Including my warm up and cool down walks (10 minutes of it) it took me 42 minutes today to complete the 2.26 mile loop. So that averages according to sparkpeople's fitness tracker to 19 min/mile pace. Which means slower when I was walking, faster when I was running. But obviously not by insane amounts. In theory, according to C25Ks estimates, 30 minutes of jogging should be approximately equal to 3.1 miles. Obviously I'm not even close. And my goal is to run an actual 5K race in a time that is at least only moderately embarrassing.
In weight issues, I haven't lost much recently. I have a wardrobe in my room with mirror doors, so that I can see myself pretty much at all times in my room. It helps for getting dressed and seeing how I look, doing hair, et cetera. On the other hand I saw myself as I was getting myself dressed into my workout clothes. I saw myself half naked in the mirror and couldn't believe how old and fat my body looked. I'm only 23, everything looked saggy, I have so much back fat it makes my butt look flat, and all over was just ugh.

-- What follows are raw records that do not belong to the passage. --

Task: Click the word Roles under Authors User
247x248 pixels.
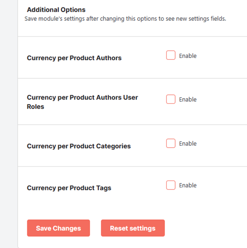Action: click(x=35, y=107)
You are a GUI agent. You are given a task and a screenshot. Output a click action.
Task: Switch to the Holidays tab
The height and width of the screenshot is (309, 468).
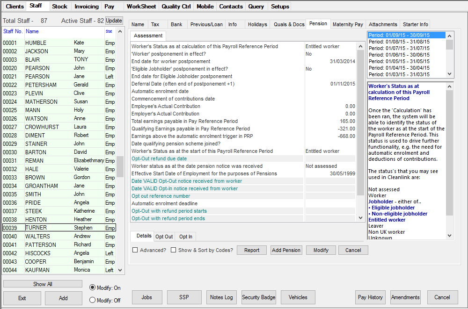coord(257,24)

Also I checked my goal on here for weight loss and realized my goal date was too far back and that my goal weight was too high. Since starting this healthy wage thing, my goal has changed to being to 125- what I need to be to have a "normal" bmi. I would probably be happy at 135 and technically overweight by bmi, but I only get the $100 if I get to a "normal" bmi. I also have to get there by one year from the time I signed up.
So I changed my spark goal and my calorie intake goals went way down. So perhaps that is part of why I wasn't losing weight. Hopefully this helps. I need to slowly increase my exercise as well. And my "need" I mean "want" because I want to be burning more calories. Eventually need too because I can only go so low on calories, eventual I won't be able to meet the deficit with calories and only a little exercise. Right now I'm set to burn 1500 a week, which I just increased from 1000. My goal is to get up to 3500, but I gotta start getting really fit for that. I would like to help get there by riding my bike more but a few problems:
1. Most of the places I go are downtown Detroit area, which is not a bike-able distance from my house. (Without bad traffic it's a 20 minute drive on the freeway. I cannot bike 70mph.)

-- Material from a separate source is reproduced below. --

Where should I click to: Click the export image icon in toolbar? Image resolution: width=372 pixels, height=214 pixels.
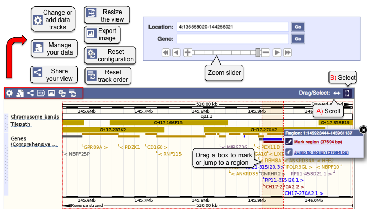click(x=51, y=93)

2. I still need to get my bike back- it ended up at my grandparents during my move.
3. Winter is coming and biking will be hard then- especially since I cannot count on shoveled or plowed sidewalks or streets around here. Biking in a couple feet of snow is a challenge, but one I don't fit to be worth it.
Right now I have been doing 42-45 minutes for my jogs 3 days a week (sun, tues, thurs), I plan to increase right now by adding in short walks (mon, wed, fri), which are also my current strength training days.